From owner-freebsd-current  Thu Apr 10 04:25:54 1997
Return-Path: <owner-current>
Received: (from root@localhost)
          by freefall.freebsd.org (8.8.5/8.8.5) id EAA29827
          for current-outgoing; Thu, 10 Apr 1997 04:25:54 -0700 (PDT)
Received: from bunyip.cc.uq.edu.au (daemon@bunyip.cc.uq.edu.au [130.102.2.1])
          by freefall.freebsd.org (8.8.5/8.8.5) with ESMTP id EAA29821
          for <freebsd-current@freebsd.org>; Thu, 10 Apr 1997 04:25:47 -0700 (PDT)
Received: (from daemon@localhost)
	by bunyip.cc.uq.edu.au (8.8.5/8.8.5) id VAA09335
	for freebsd-current@freebsd.org; Thu, 10 Apr 1997 21:25:43 +1000
Received: by ogre.dtir.qld.gov.au (8.7.5/DEVETIR-E0.3a)
	id VAA04747; Thu, 10 Apr 1997 21:16:41 +1000 (EST)
Date: Thu, 10 Apr 1997 21:16:41 +1000 (EST)
From: Stephen McKay <syssgm@dtir.qld.gov.au>
Message-Id: <199704101116.VAA04747@ogre.dtir.qld.gov.au>
To: freebsd-current@freebsd.org
cc: Stephen McKay <syssgm@dtir.qld.gov.au>
Subject: Re: Hang during NFS stress test
X-Newsreader: NN version 6.5.0 #1 (NOV)
Sender: owner-current@freebsd.org
X-Loop: FreeBSD.org
Precedence: bulk

Stephen McKay <syssgm@dtir.qld.gov.au> wrote:

>Setup: 386DX20 with 8Mb ram running 2.2.1 (or very close) continually
>copying files from a 486DX33 running 2.1.7 back to the same mount point
>via TCP NFS.  After two days (continuous copying) it has locked up.  It
>still responds to pings, will switch virtual consoles, and I can get into
>ddb, but nothing else.
>
>Ddb shows that the machine is stuck in idle_loop(), and no processes are
>on the run queue (whichqs == 0), but ps (ddb command) shows a number of
>processes which are not waiting on anything.  For example, there are 3
>getty's on the syscons virtual screens, and only one has non-zero wchan
>(probably because I hit enter a few times on some screens to see if I
>could wake them up).
>
>The only unusual wchan is swapper waiting on swinuw (which must be from
>pmap_swapin_proc).  Other processes are in nfsidl, pause, wait, ttyin, etc.

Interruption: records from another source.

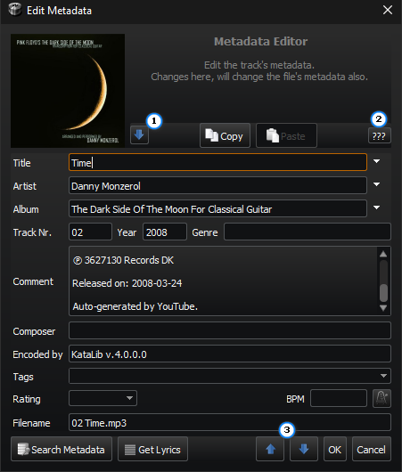Go to previous track with up arrow
The image size is (402, 472).
pyautogui.click(x=270, y=450)
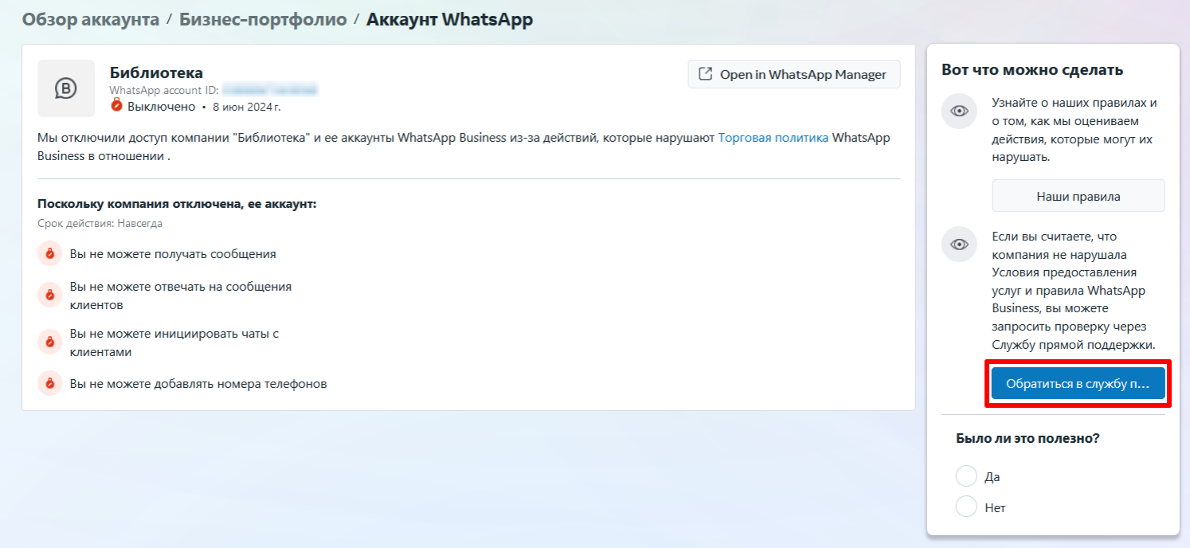Click the blue "Обратиться в службу п…" button

point(1078,384)
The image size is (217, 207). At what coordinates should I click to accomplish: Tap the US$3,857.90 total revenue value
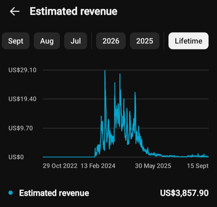pyautogui.click(x=184, y=193)
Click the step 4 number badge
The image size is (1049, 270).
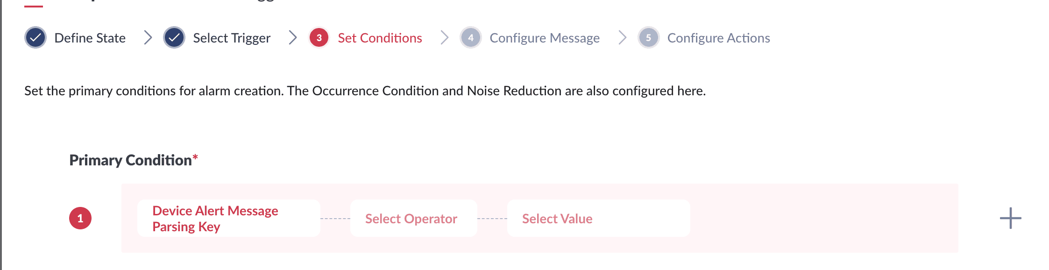coord(471,38)
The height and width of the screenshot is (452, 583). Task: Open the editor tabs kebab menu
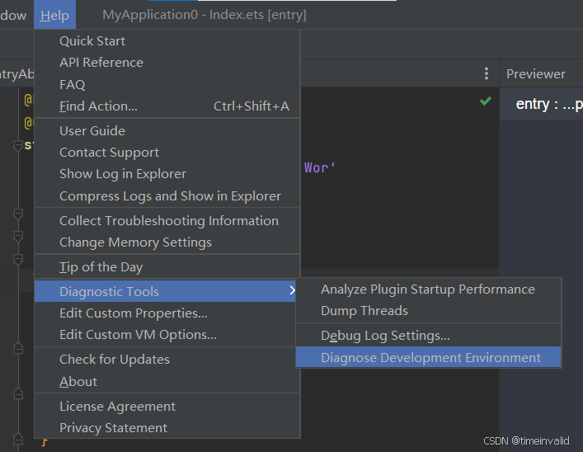(x=487, y=73)
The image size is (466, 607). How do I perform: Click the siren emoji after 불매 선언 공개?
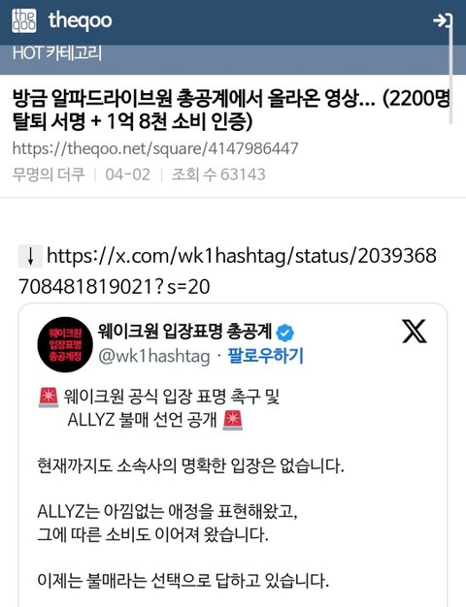233,420
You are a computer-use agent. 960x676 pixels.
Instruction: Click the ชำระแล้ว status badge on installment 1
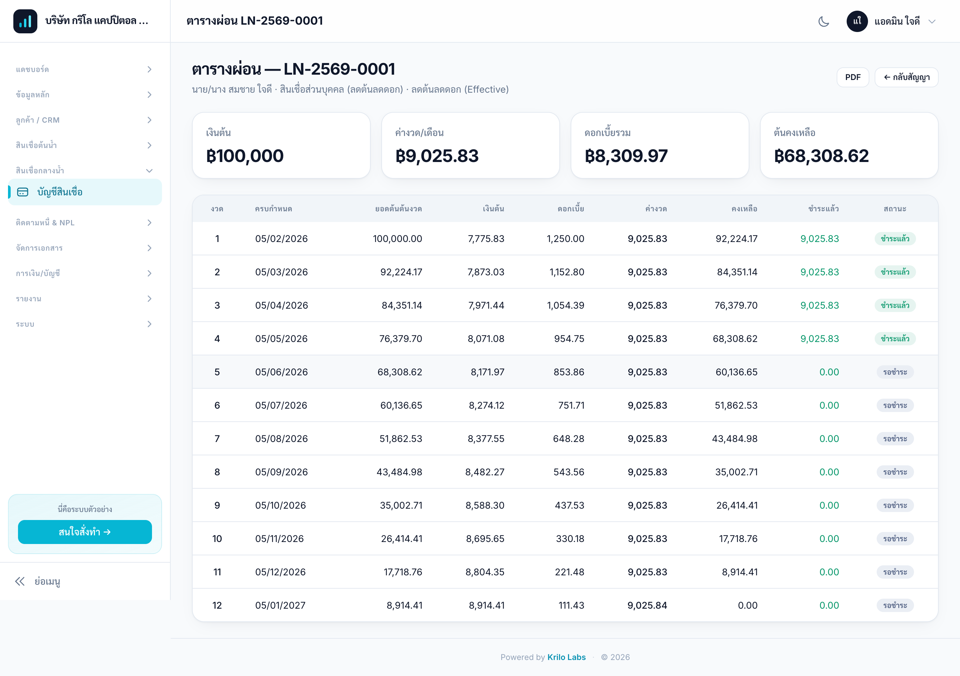coord(895,239)
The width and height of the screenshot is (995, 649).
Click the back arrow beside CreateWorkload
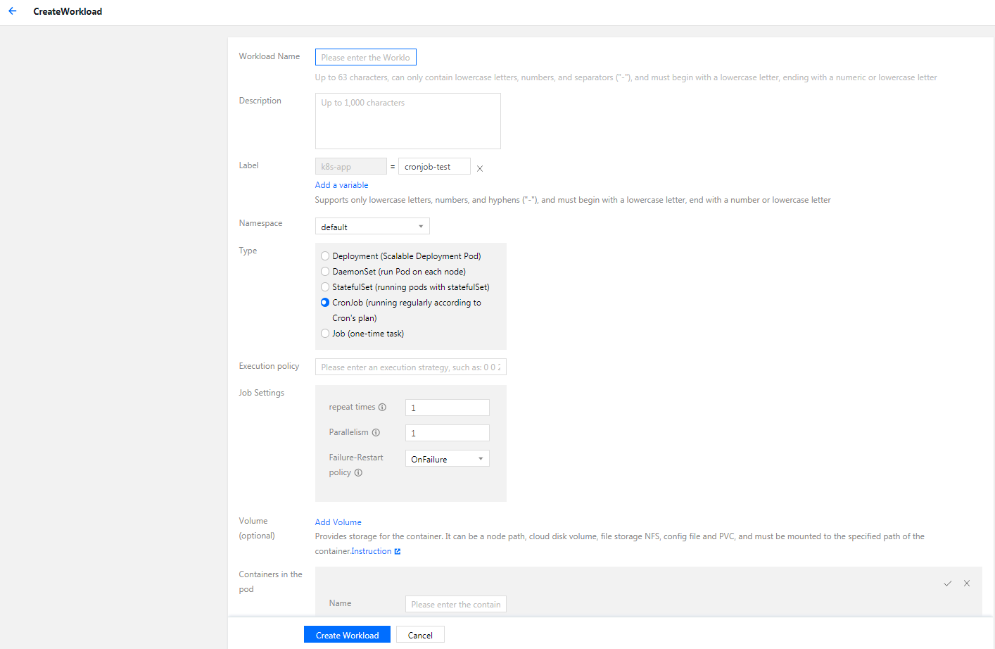tap(12, 11)
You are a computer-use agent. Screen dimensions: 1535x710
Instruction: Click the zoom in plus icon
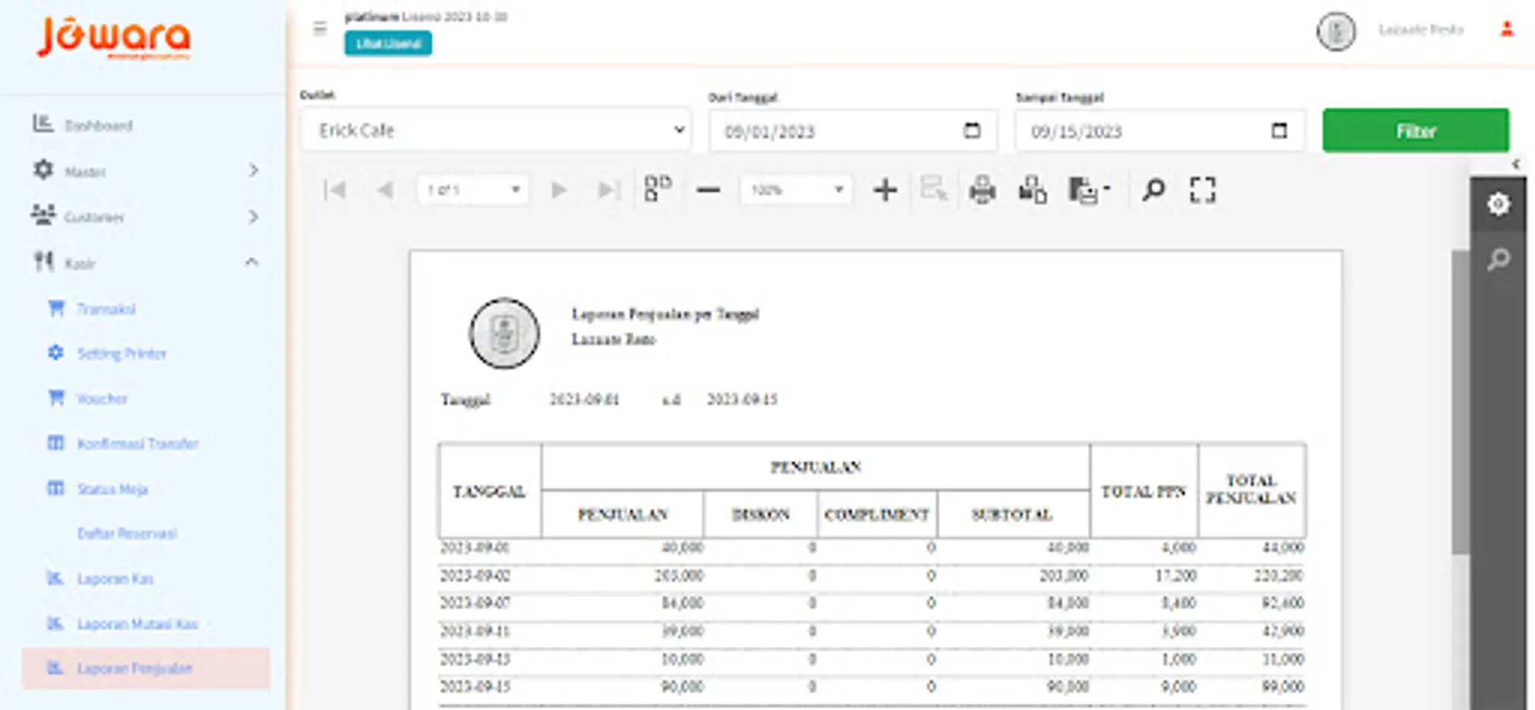[x=885, y=190]
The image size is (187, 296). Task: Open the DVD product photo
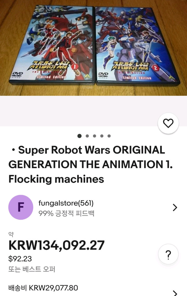pyautogui.click(x=93, y=48)
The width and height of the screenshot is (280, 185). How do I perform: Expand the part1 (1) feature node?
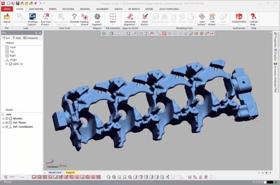(x=6, y=64)
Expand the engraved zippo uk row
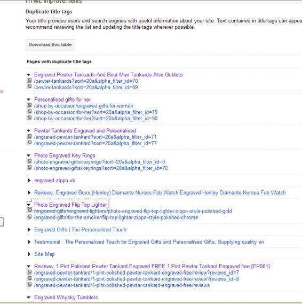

Cpl and ipending look fine: just my console tty interrupt showing.  The
clock is still updating 'time'.

There are no processes on any run queue because only one runnable process
is in core (P_INMEM).  That process is in the process of exiting (P_WEXIT).
In fact, it seems to have got all the way through exit1() and cpu_exit()
into cpu_switch() which would have dropped us in idle() because everyone
else is asleep.  Oh, and the parent is pseudo-awake: that is it is not
waiting, but is not actually in core, so it must have been woken by the
exiting process near the end of exit1().

Process 0 (swapper) is waiting (on "swinuw", presumably in pmap_swapin_proc)
for some process's upages to unbusy.  The processes not waiting on anything
are not runnable because they are swapped out.  The swapper hasn't managed
to swap any of them in because it is stuck.  Which process has marked that
upage busy?  No idea.

So, what went wrong?  Not a clue.  This is Hard Stuff(tm) and I need some
help here.  I can keep this hung machine hung for another day at least,
but can't guarantee any more.  And it writes bad core dumps.  Sigh.

Unfortunately the serious VM folks might be somewhat disinterested because
manipulations of upages have changed in -current (in a broad way I haven't
examined yet), and presumably any bugs would have moved or mutated.

Any pointers or DDB tips gratefully accepted.

Stephen.